_WHAT THIS TASK INVOLVES_: Transcribe the lines below word for word, leaving out the pictures.

━━━ DATASET RECORDS

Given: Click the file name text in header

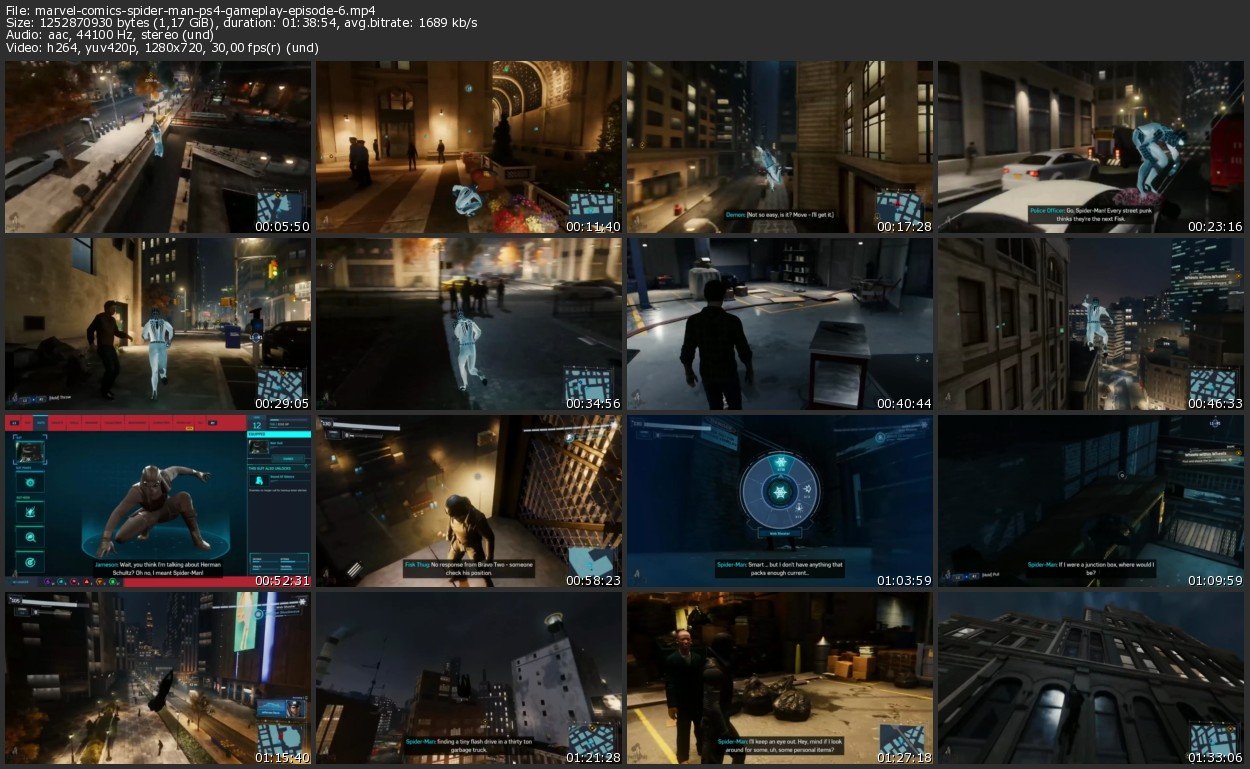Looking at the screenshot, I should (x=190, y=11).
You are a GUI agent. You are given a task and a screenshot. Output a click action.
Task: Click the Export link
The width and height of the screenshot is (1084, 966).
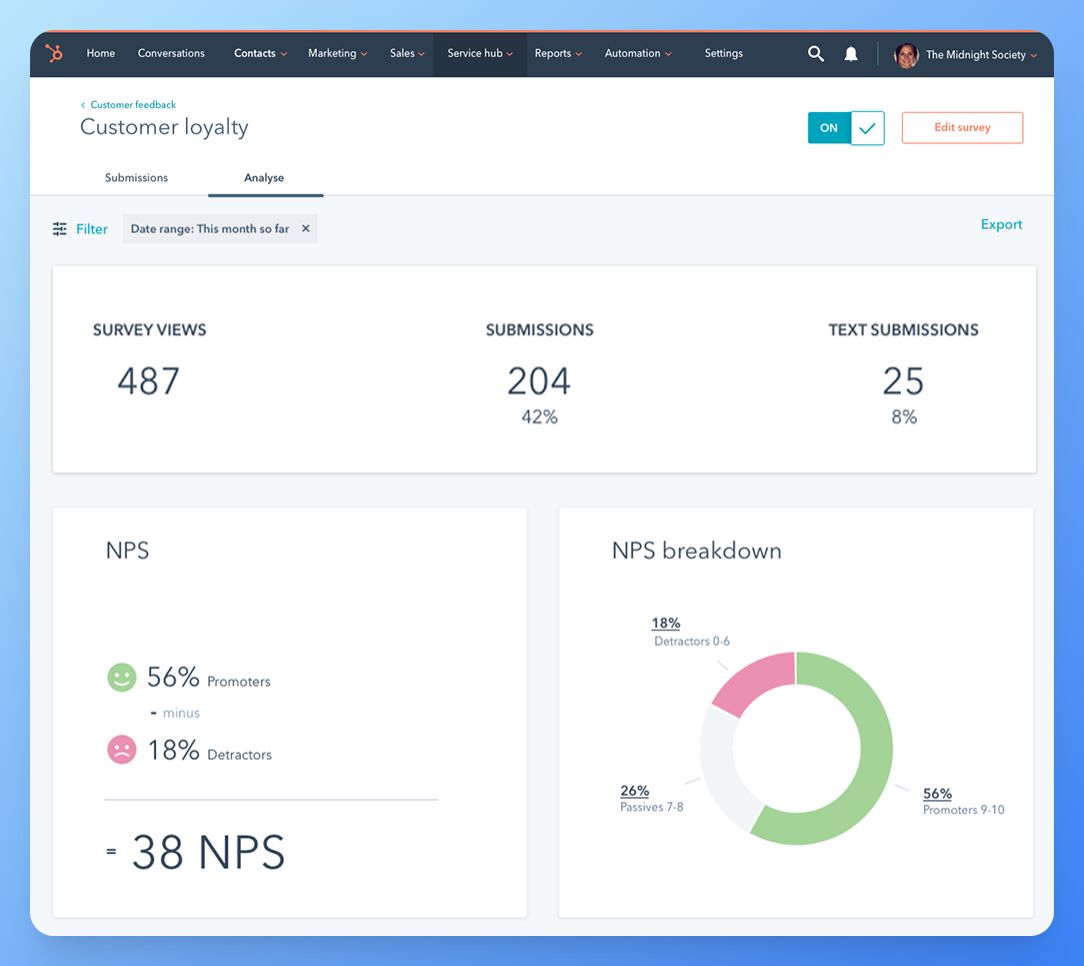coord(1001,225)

━━━━━━

_ANSWER TO THIS EXERCISE_:
Given: Click the file name text in header

Looking at the screenshot, I should (x=190, y=11).
You are a GUI agent. You are given a task and a screenshot. Output a click action.
Task: Click the Export link
The width and height of the screenshot is (1084, 966).
coord(1001,225)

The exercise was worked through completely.